London's location at the heart of trade and then Empire, has
also had positive benefits. The floating hulks of the seamen's
hospital at Greenwich, where British sailors returning to their
home country with communicable diseases were quarantined, formed
the impetus for the establishment of the London School of Tropical
Medicine in 1889, where scientists and medics researched the
little-understood illnesses that affected populations under the
administration of the British Empire. The Chelsea Physic Garden,
established in 1673 by the Society of Apothecaries as a place to
cultivate curative herbs also became a site of colonial exchange,
the source of tea for Indian plantations and cotton for the
Americas.
As the Thames served as both source of water and waste pipe for
a growing population, water-borne illnesses have often affected
Londoners. In the early 19th century, the Thames became notoriously
polluted, and in the 1830s, William Cobbett likened the city itself
to a cyst on the face of the country, christening it the 'Great
Wen'. Nevertheless, ignorance about the origin of disease
persisted, and the 'miasma' theory of illness spread through
unhealthy air prevailed until John Snow's investigation of the 1854
Soho cholera outbreak confirmed contaminated water as the culprit.
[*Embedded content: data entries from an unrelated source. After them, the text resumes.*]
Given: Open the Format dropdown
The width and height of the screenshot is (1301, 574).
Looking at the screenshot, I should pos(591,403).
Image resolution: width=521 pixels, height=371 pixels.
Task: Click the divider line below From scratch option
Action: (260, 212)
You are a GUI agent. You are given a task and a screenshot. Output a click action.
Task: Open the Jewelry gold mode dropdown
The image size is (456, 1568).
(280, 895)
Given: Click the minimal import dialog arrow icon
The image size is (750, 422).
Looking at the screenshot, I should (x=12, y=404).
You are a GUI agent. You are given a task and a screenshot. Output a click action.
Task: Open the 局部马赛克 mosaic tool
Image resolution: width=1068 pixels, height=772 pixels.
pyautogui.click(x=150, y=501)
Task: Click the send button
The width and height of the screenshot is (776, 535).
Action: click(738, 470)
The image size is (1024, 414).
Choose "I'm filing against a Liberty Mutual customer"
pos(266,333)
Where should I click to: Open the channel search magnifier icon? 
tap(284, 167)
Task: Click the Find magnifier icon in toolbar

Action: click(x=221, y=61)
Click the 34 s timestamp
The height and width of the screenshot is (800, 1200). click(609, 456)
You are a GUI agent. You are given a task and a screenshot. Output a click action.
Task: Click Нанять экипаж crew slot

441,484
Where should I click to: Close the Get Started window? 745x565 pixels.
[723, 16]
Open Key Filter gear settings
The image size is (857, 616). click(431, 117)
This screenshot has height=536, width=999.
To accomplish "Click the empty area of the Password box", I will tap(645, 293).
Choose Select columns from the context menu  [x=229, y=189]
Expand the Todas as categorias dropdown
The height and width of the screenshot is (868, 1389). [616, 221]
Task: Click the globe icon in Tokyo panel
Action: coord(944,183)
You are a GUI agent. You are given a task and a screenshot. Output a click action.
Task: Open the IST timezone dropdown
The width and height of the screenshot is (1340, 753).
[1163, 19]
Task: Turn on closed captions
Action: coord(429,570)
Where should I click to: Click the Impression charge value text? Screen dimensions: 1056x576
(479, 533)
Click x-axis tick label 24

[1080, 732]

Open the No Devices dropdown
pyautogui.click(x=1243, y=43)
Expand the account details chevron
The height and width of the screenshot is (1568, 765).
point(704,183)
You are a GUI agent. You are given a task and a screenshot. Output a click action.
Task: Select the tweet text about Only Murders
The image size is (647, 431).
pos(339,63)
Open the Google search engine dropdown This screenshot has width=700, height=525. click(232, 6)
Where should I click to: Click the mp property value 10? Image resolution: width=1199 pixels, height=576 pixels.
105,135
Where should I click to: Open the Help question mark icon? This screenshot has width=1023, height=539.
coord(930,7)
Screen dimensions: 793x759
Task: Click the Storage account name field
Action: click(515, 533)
In the 1860s, Joseph Bazalgette's sewers piped the waste of
metropolitan London eastwards to be released downstream, creating
the Thames Embankment in the process and radically altering
London's relationship with the river. Even death was exiled to the
suburbs with the establishment in the 1830s of the 'magnificent
seven' garden cemeteries of which Highgate became the most
notable.
London's first hospital, the Priory Hospital of St Bartholomew
of Smithfield was established in 1123, granted a site on the edge
of medieval London next to the Smithfield meat market. Early
hospitals functioned as charities, supported by the donation of
alms. In the early 18th century, five new general hospitals for the
burgeoning population of workers and artisans were created, and
London's first school of medicine, the London Hospital Medical
College was founded in 1785 at one of these, the London Hospital in
the East End. Hospitals and other health organisations continued to
be managed as private charitable organisations until the 1930s when
the London County Council paved the way for the establishment of
the National Health Service by taking some of London's health
infrastructure, its asylums and poor law hospitals, under its
wing.
Today, London continues to innovate in both medical research and
treatment: Moorfields Eye Hospital is a world leader in both
treatment and clinical research of eye problems. Nevertheless, even
at the beginning of the 21st century, health in London is still
marked by the difference between rich and poor: average life
expectancy in Westminster is nearly seven years longer than in
Canning Town, merely eight stops away on the tube.